■ Metin Alıntısı
##############################
Hanımefendi kendisiyle aynı görüşte olmayan kimsenin fikirlerini hesaba katmıyor :) Boşuna yazıyorsunuz, insanlar boşuna güzel güzel bir şeyler anlatmaya çalışıyor burada. Yazık kıza üzüldüm.
 
Tam tersi köklü bir üniversite de alınan eğitimin her açıdan Anadolu'da okunan bir üniversite açısından daha faydalı olacağını düşünüyorum. İK müdürü olan bir arkadaşım diplomanın hangi üniversiteye ait olduğunun işe alımda önemli bir kriter olduğunu söyler hep.

Ama şu konu da haklısınız diplomada edindiğin mesleğe kattığın donanım (dil, yüksek lisans, master, artı alınan eğitimler) mesleki anlamda üniversite farketmeksizin bir kaç adım öne çıkarıyor.

Çocuğunuz yanınızda bile okusa bir kaç saat haber alamadığınızda yada geç saatte eve geldiğinde ararsınız, bu kısıtlama değil çocuğunun durumundan haber almak içindir. Çünkü gerçekten kötü bir zamanda ve içi karışmış bir ülkede yaşıyoruz. Biraz geciktiğinde eşinizi onu kısıtlamak yada engellemek için mi arıyorsunuz mesela?

Kızım bulunduğumuz şehirde okuyacak ve daha ilk seneden mesleğiyle ilgili bir işte çalışması, bunun ona teori kadar pratikte de faydası olacağı, işiyle ilgili çevre edinmesi anlamında artıları olacağı konusunda uyarıyorum şimdiden.

Ve üniversite hayatında kendisine katacağı donanımlarla yurt dışı kapılarını nasıl açacağı hakkında beyin fırtınaları yapıyoruz. Hatta mesleğini yurt dışında yapmak istemese bile dil, erasmus, master, yüksek lisans gibi sebeplerle bir süre yurt dışına çıkması gerektiği hakkında fikir veriyorum.
##############################
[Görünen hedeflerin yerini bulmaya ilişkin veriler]
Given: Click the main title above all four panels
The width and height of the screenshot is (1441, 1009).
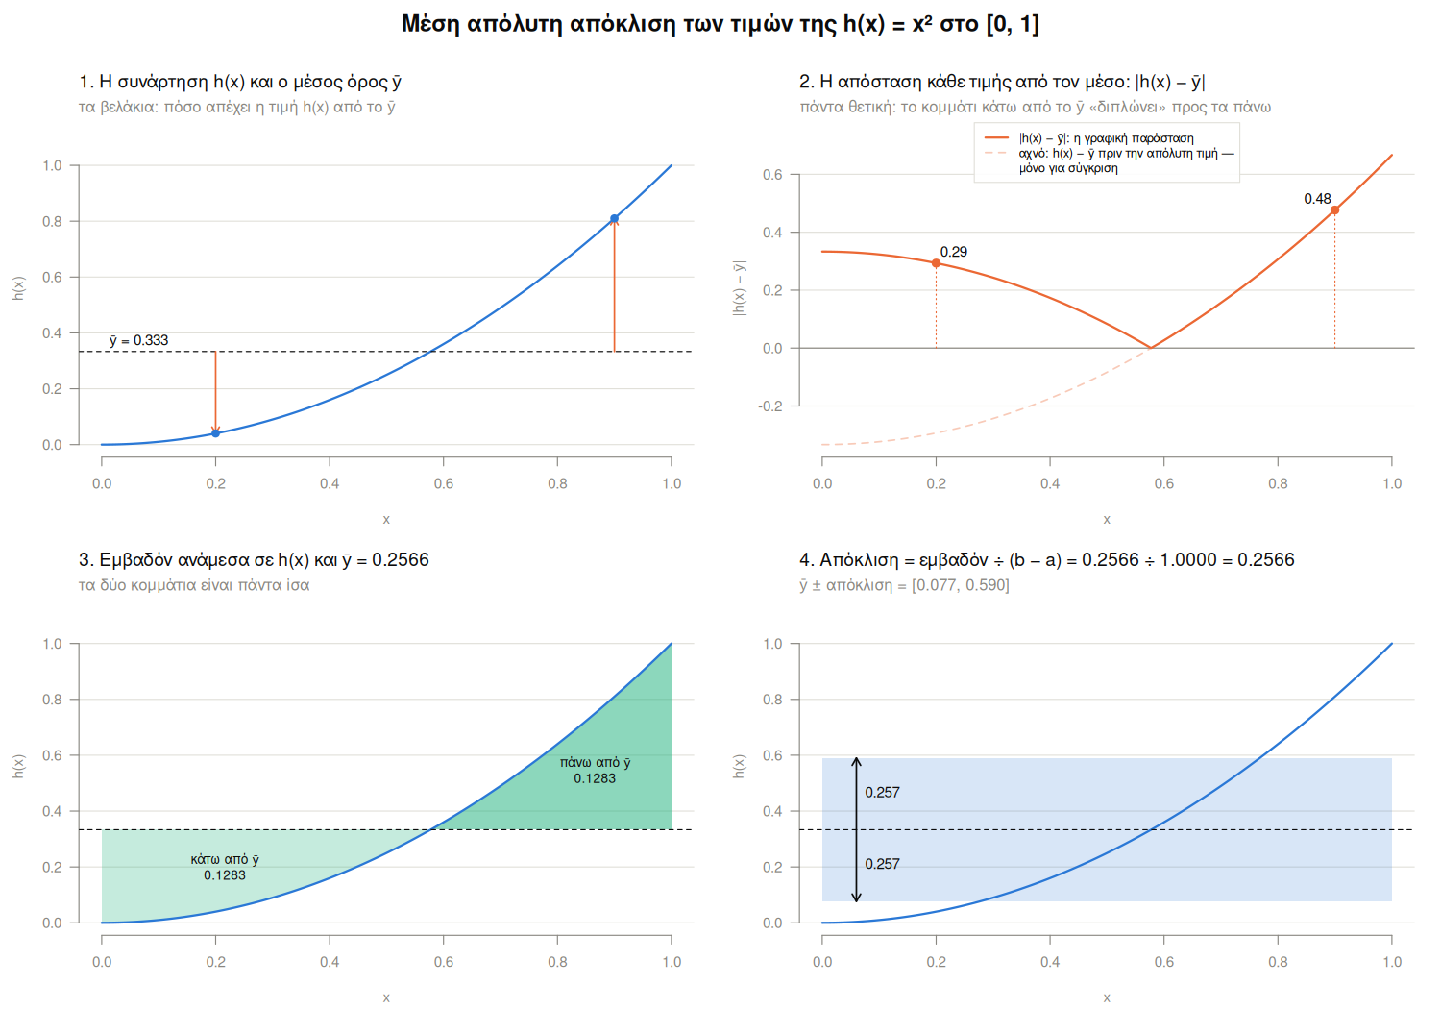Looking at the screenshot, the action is point(720,24).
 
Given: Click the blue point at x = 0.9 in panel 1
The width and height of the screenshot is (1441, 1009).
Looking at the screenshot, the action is point(615,219).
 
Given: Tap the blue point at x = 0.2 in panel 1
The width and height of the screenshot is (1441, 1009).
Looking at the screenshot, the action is point(215,433).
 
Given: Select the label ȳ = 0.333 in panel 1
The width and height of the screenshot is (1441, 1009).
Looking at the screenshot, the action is point(139,340).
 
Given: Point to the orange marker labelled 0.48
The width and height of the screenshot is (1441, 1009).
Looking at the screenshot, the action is point(1335,209).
##############################
■ Alıştırma Koşulları
(a) Üniversite eğitimi üzerine olan metni, tek harfini bile değiştirmeden baştan sona yeniden yazın.
(b) Satırların başından "Looking at the screenshot, the action is point(215,433)." ifadesinin geçtiği satıra kadar olan kısmı, o satır da dahil, "blue point" yerine "green point" koyarak değiştirip geri kalan her şeye dokunmadan tekrar verin. Resimleri cevaba koymayın.

■ Çözüm Takımı
(a)
Hanımefendi kendisiyle aynı görüşte olmayan kimsenin fikirlerini hesaba katmıyor :) Boşuna yazıyorsunuz, insanlar boşuna güzel güzel bir şeyler anlatmaya çalışıyor burada. Yazık kıza üzüldüm.
 
Tam tersi köklü bir üniversite de alınan eğitimin her açıdan Anadolu'da okunan bir üniversite açısından daha faydalı olacağını düşünüyorum. İK müdürü olan bir arkadaşım diplomanın hangi üniversiteye ait olduğunun işe alımda önemli bir kriter olduğunu söyler hep.

Ama şu konu da haklısınız diplomada edindiğin mesleğe kattığın donanım (dil, yüksek lisans, master, artı alınan eğitimler) mesleki anlamda üniversite farketmeksizin bir kaç adım öne çıkarıyor.

Çocuğunuz yanınızda bile okusa bir kaç saat haber alamadığınızda yada geç saatte eve geldiğinde ararsınız, bu kısıtlama değil çocuğunun durumundan haber almak içindir. Çünkü gerçekten kötü bir zamanda ve içi karışmış bir ülkede yaşıyoruz. Biraz geciktiğinde eşinizi onu kısıtlamak yada engellemek için mi arıyorsunuz mesela?

Kızım bulunduğumuz şehirde okuyacak ve daha ilk seneden mesleğiyle ilgili bir işte çalışması, bunun ona teori kadar pratikte de faydası olacağı, işiyle ilgili çevre edinmesi anlamında artıları olacağı konusunda uyarıyorum şimdiden.

Ve üniversite hayatında kendisine katacağı donanımlarla yurt dışı kapılarını nasıl açacağı hakkında beyin fırtınaları yapıyoruz. Hatta mesleğini yurt dışında yapmak istemese bile dil, erasmus, master, yüksek lisans gibi sebeplerle bir süre yurt dışına çıkması gerektiği hakkında fikir veriyorum.

(b)
Given: Click the main title above all four panels
The width and height of the screenshot is (1441, 1009).
Looking at the screenshot, the action is point(720,24).
 
Given: Click the green point at x = 0.9 in panel 1
The width and height of the screenshot is (1441, 1009).
Looking at the screenshot, the action is point(615,219).
 
Given: Tap the green point at x = 0.2 in panel 1
The width and height of the screenshot is (1441, 1009).
Looking at the screenshot, the action is point(215,433).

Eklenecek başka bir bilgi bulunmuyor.